Israel’s two largest lenders, Bank Hapoalim Ltd. (POLI) and Bank Leumi Le-Israel (LUMI) Ltd., posted lower first-quarter interest income as they reduced risky loans.

Net interest income at Hapoalim, the nation’s largest lender by assets, fell 4.2 percent to 2.06 billion shekels while Leumi’s financing income dropped 3.8 percent to 1.76 billion shekels, the banks said today in separate statements. Provisions to cover bad loans at Hapoalim declined to 257 million shekels from 303 million shekels a year earlier, while Leumi provisions fell to 73 million shekels from 225 million.

“Banks are putting on the brakes on the corporate sector and that’s hurting profitability,” Terence Klingman, head of research at Psagot Investment House Ltd., said today by phone from Tel Aviv. “As banks de-risk their balance sheets that’s having a positive effect on credit quality.”

Restructurings at holding companies such as IDB Holding Corp. and tougher capital adequacy directives from the Bank of Israel are forcing banks to pare lending. Israel’s economic growth will probably slow to 2.8 percent in 2013, excluding gas output, from 3.2 percent last year, according to the central bank. The Bank of Israel lowered rates this month twice to 1.25 percent, the lowest in more than three years.

The Bank of Israel said on May 28 that business sector debt in March declined by about 0.9 percent from the previous month. Mizrahi Tefahot Bank Ltd. (MZTF) said this week provisions were equivalent to 0.1 percent of outstanding loans.
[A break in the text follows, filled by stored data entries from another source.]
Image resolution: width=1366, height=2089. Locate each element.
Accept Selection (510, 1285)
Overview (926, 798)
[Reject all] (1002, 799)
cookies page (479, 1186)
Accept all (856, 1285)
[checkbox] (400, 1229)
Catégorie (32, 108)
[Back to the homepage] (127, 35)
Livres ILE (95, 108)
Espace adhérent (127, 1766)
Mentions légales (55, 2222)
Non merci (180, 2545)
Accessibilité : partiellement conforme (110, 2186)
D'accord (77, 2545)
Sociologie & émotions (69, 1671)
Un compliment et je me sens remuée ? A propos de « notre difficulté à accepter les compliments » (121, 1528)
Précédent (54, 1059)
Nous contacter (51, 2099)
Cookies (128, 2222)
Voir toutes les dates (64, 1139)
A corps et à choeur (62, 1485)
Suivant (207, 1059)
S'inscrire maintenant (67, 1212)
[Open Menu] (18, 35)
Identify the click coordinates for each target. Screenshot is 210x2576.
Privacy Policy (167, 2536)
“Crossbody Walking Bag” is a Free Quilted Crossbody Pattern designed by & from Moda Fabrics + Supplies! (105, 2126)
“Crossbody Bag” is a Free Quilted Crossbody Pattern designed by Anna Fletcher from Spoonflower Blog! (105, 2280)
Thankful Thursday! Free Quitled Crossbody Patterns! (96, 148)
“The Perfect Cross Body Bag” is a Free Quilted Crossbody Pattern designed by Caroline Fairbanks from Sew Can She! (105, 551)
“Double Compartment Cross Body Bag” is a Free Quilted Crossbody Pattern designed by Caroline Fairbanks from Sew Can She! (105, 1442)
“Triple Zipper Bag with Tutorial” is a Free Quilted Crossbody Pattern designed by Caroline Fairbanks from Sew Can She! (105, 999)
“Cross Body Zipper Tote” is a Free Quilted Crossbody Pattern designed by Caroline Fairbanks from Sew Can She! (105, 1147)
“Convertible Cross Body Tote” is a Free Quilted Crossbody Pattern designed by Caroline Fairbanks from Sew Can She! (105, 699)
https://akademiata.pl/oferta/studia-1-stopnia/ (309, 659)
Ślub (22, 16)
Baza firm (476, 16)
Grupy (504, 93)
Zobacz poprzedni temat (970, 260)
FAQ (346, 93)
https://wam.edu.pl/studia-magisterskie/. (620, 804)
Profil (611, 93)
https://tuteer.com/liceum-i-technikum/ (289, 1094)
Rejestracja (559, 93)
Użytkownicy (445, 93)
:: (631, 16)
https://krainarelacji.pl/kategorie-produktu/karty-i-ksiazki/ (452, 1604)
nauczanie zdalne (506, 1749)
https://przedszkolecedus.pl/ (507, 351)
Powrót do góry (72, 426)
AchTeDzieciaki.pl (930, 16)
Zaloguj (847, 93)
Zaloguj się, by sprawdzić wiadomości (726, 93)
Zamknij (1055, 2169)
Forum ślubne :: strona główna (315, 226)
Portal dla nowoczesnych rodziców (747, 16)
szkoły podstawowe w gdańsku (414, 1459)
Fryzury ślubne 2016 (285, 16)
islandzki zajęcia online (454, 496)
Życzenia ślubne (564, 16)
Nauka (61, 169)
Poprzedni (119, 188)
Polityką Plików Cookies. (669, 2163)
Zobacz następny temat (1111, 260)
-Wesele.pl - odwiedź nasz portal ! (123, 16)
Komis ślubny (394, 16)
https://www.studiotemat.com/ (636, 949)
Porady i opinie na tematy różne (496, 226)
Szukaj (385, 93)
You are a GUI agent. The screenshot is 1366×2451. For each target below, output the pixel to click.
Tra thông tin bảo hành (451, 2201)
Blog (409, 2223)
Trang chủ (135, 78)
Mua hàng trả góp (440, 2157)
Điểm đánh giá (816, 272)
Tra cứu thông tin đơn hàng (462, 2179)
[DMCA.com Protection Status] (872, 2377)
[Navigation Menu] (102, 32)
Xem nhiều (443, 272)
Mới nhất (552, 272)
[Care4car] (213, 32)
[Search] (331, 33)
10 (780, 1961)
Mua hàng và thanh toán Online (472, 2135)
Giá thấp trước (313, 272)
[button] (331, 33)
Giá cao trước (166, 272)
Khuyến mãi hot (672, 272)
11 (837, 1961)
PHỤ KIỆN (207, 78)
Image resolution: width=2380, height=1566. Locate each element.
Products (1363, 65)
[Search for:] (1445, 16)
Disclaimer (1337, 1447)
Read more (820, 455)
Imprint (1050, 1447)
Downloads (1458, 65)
Net income at Hapoalim fell 5.8 percent to 621 million shekels ($169 million) in the three months to March, the bank said. Leumi profit rose to 570 million shekels from 431 million shekels. The bank sold a 4.6 percent stake in Migdal Insurance & Financial Holding Ltd. (MGDL) stake, posting a 110-million shekel profit from the sale, it said Jan. 3.

Israel Discount Bank (DSCT), the nation’s third-largest lender by assets, said today profit fell to 263 million shekels from 246 million shekels as net interest income fell to 1.04 billion shekels from 1.1 billion shekels. Provisions at Discount rose to 145 million shekels from 123 million shekels.

Leumi fell 0.4 percent to 12.93 shekels while Hapoalim gained 0.3 percent to 17.17 shekels at the close in Tel Aviv. Discount gained 1.8 percent to 6.20 shekels in more than three times the three-month average daily volume. The Tel Aviv Banking Index of the bourse’s five largest commercial institutions has advanced 2.8 percent this month.